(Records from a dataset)
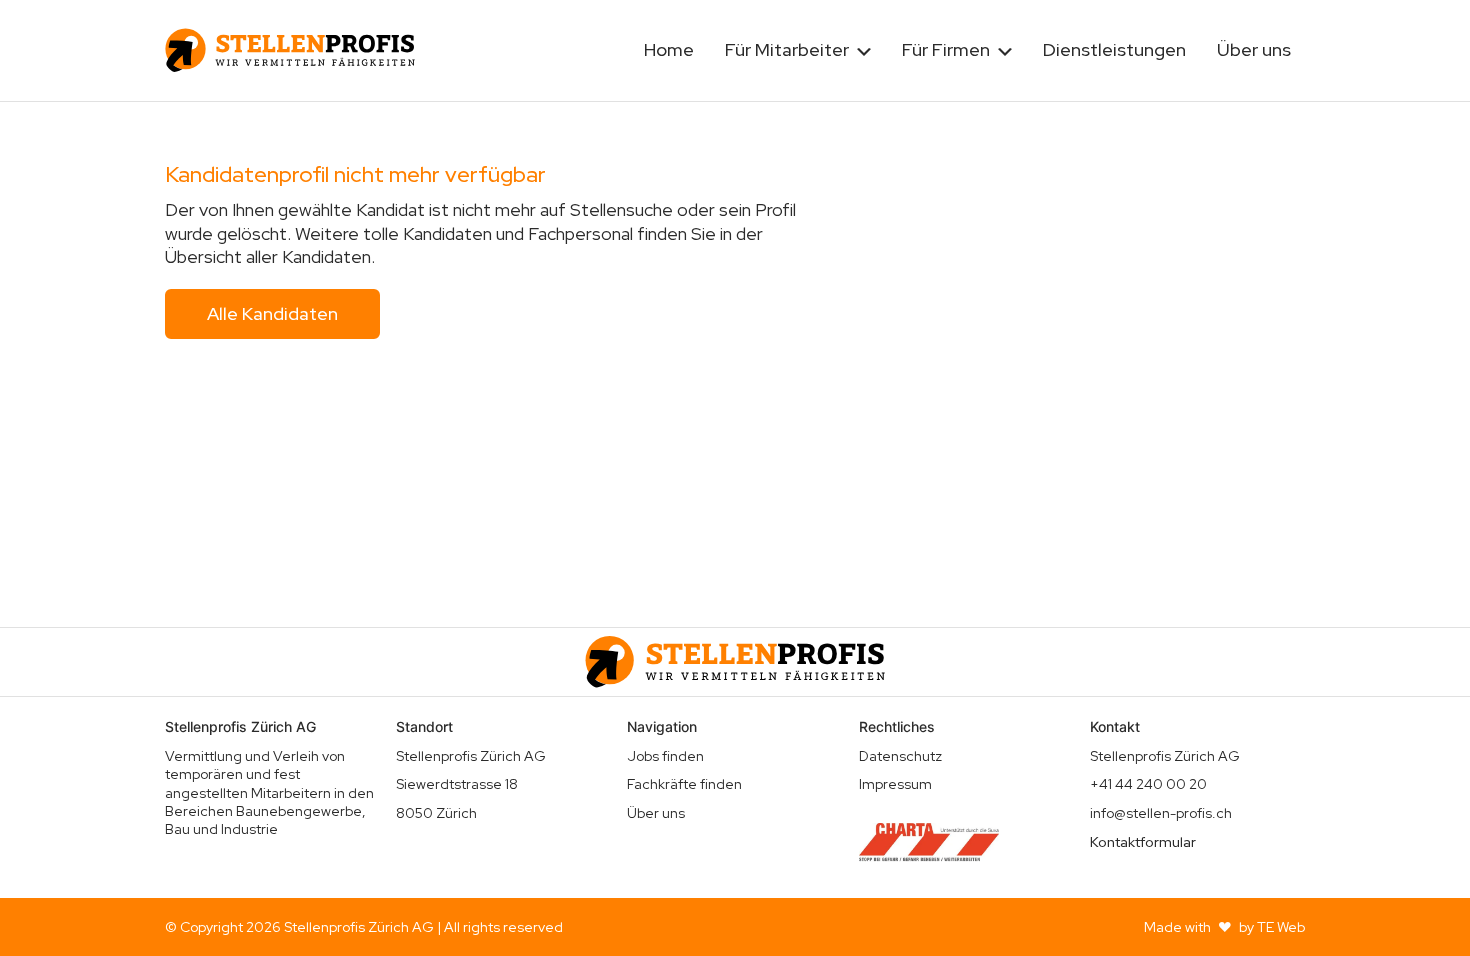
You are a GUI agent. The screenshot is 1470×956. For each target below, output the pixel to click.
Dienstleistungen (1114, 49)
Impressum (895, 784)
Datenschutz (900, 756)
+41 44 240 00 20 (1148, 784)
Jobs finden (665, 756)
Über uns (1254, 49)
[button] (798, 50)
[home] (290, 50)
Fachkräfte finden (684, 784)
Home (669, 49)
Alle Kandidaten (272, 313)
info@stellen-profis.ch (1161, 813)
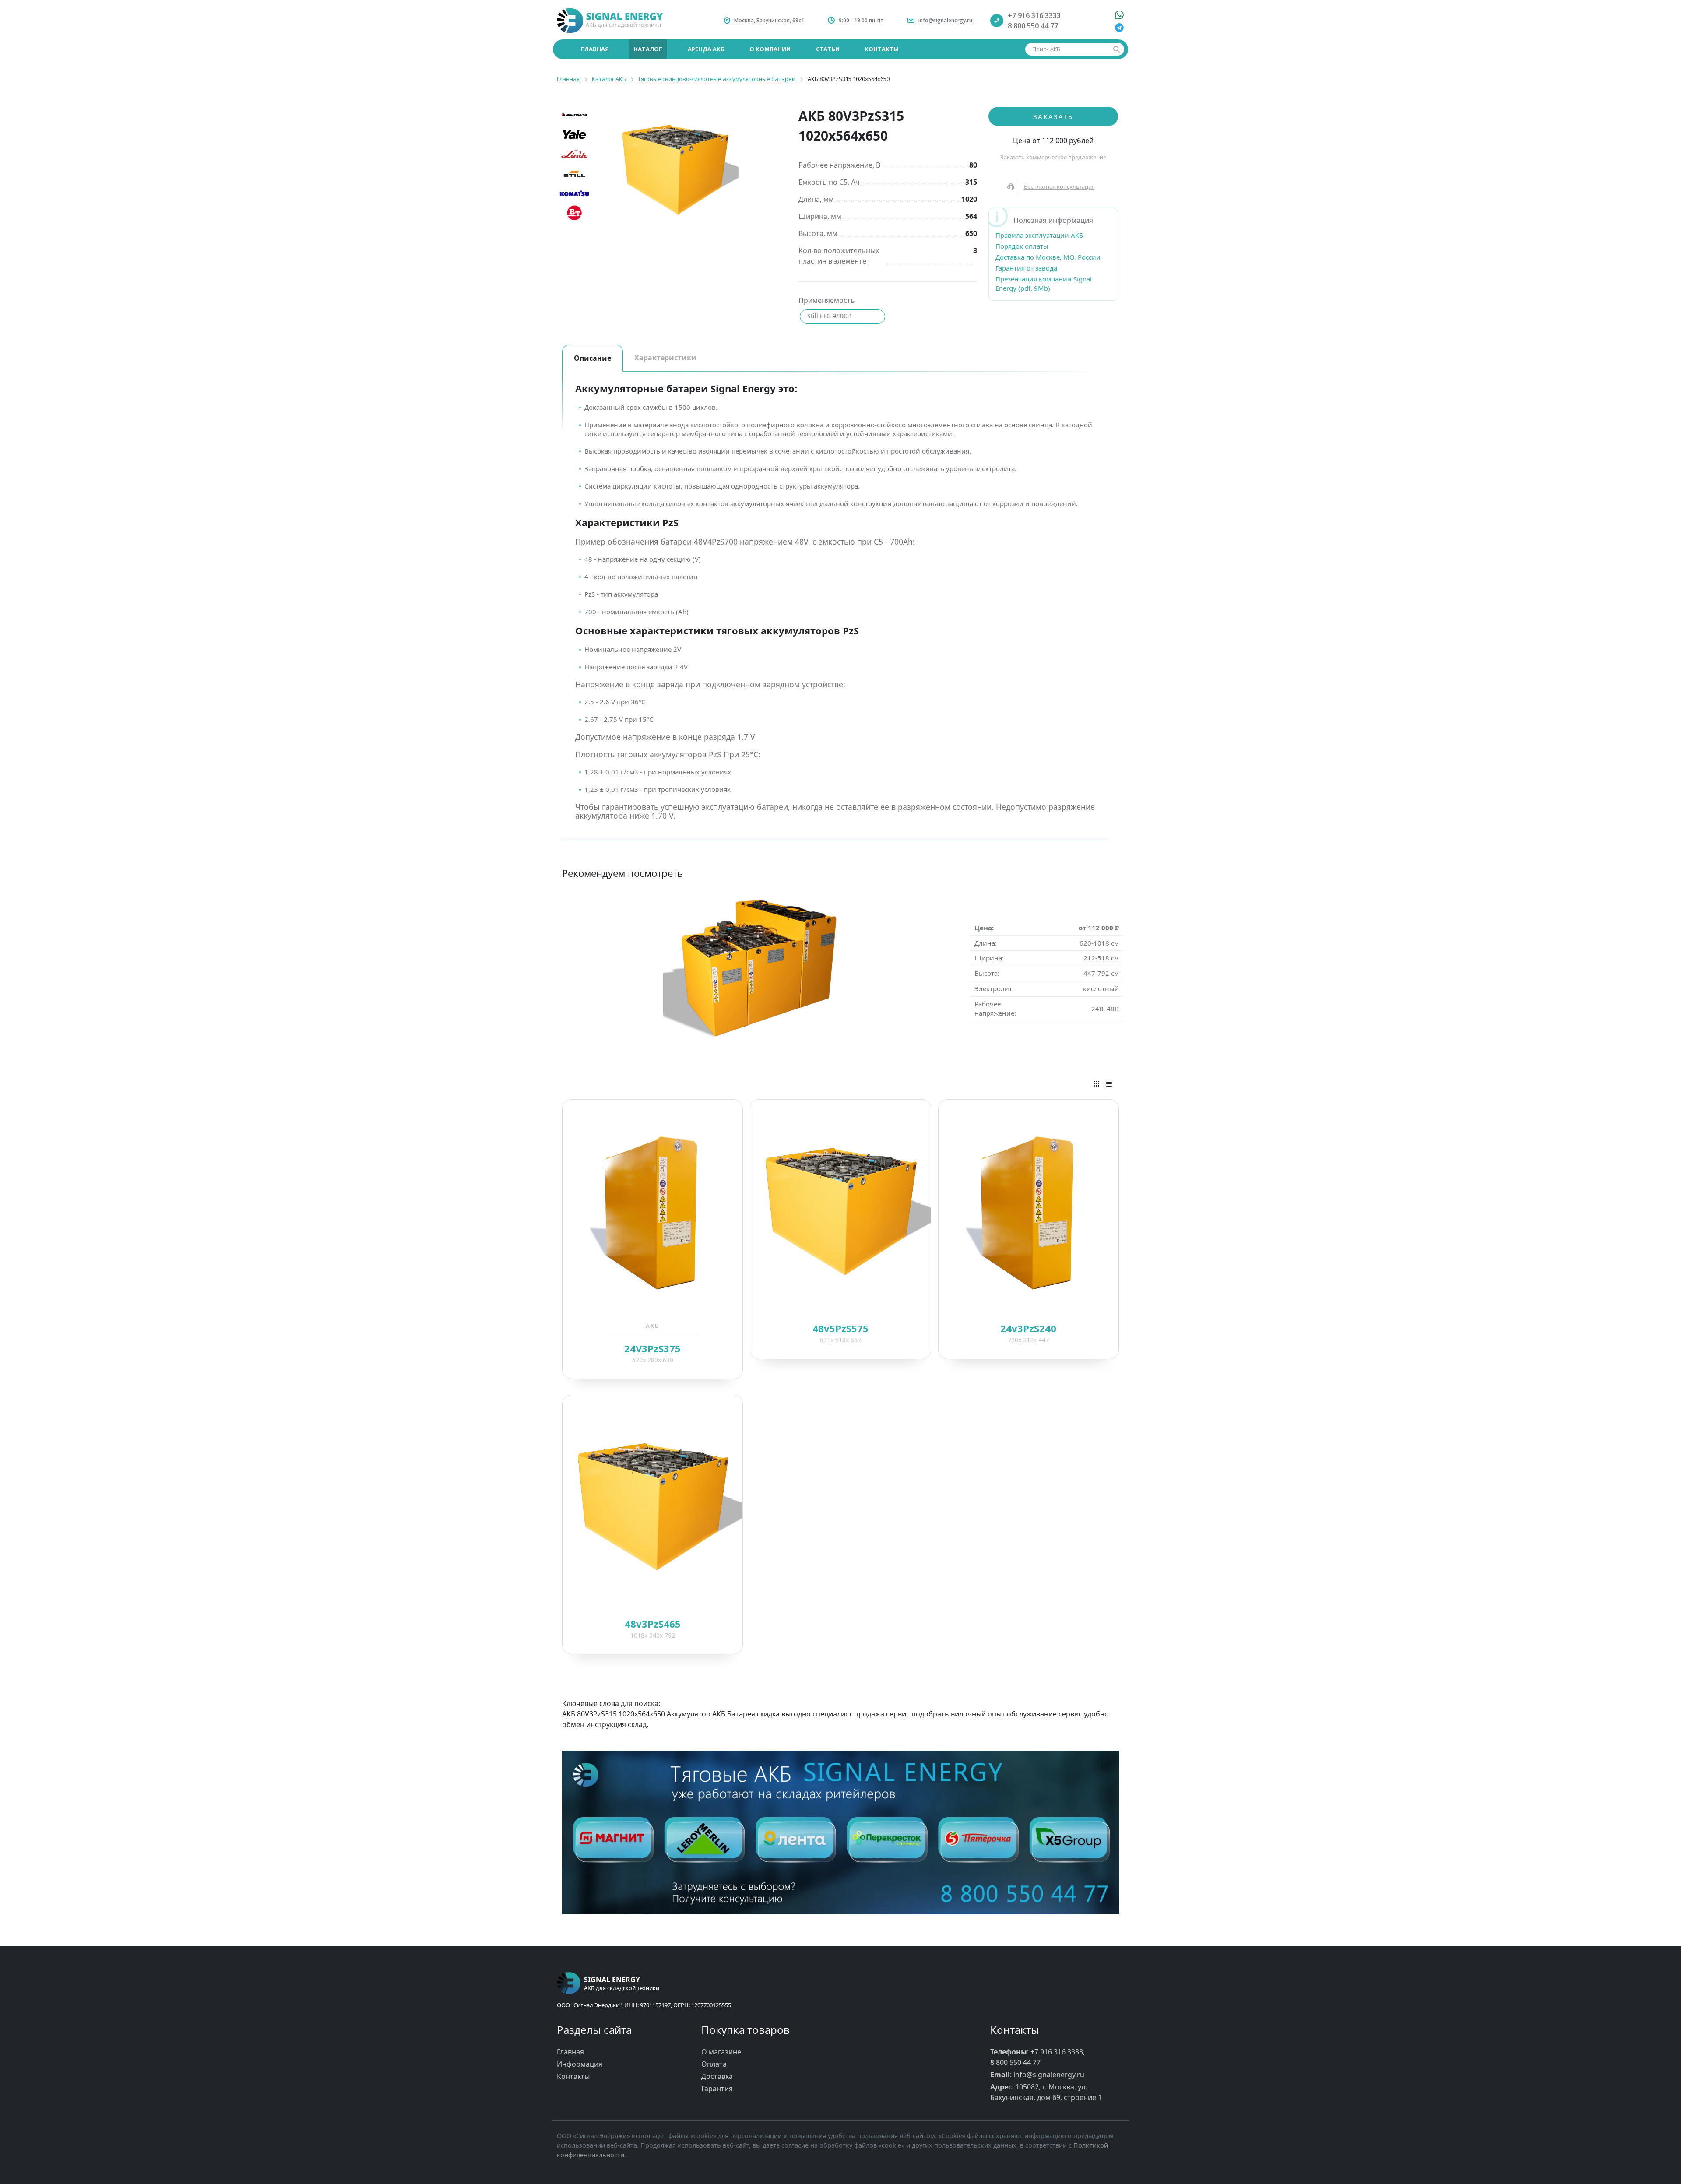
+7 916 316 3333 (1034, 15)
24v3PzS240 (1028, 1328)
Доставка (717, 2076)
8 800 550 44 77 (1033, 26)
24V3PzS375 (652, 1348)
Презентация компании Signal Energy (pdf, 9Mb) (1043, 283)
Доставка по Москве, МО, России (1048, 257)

* **Exercise**
Reproduce exactly the lines from the one containing "info@stellen-profis.ch (1161, 813)" through the last line of the records, both included, leaving out every picture.

* **Task output**
info@stellen-profis.ch (1161, 813)
+7 916 316 3333 (1034, 15)
24v3PzS240 (1028, 1328)
Доставка (717, 2076)
8 800 550 44 77 (1033, 26)
24V3PzS375 (652, 1348)
Презентация компании Signal Energy (pdf, 9Mb) (1043, 283)
Доставка по Москве, МО, России (1048, 257)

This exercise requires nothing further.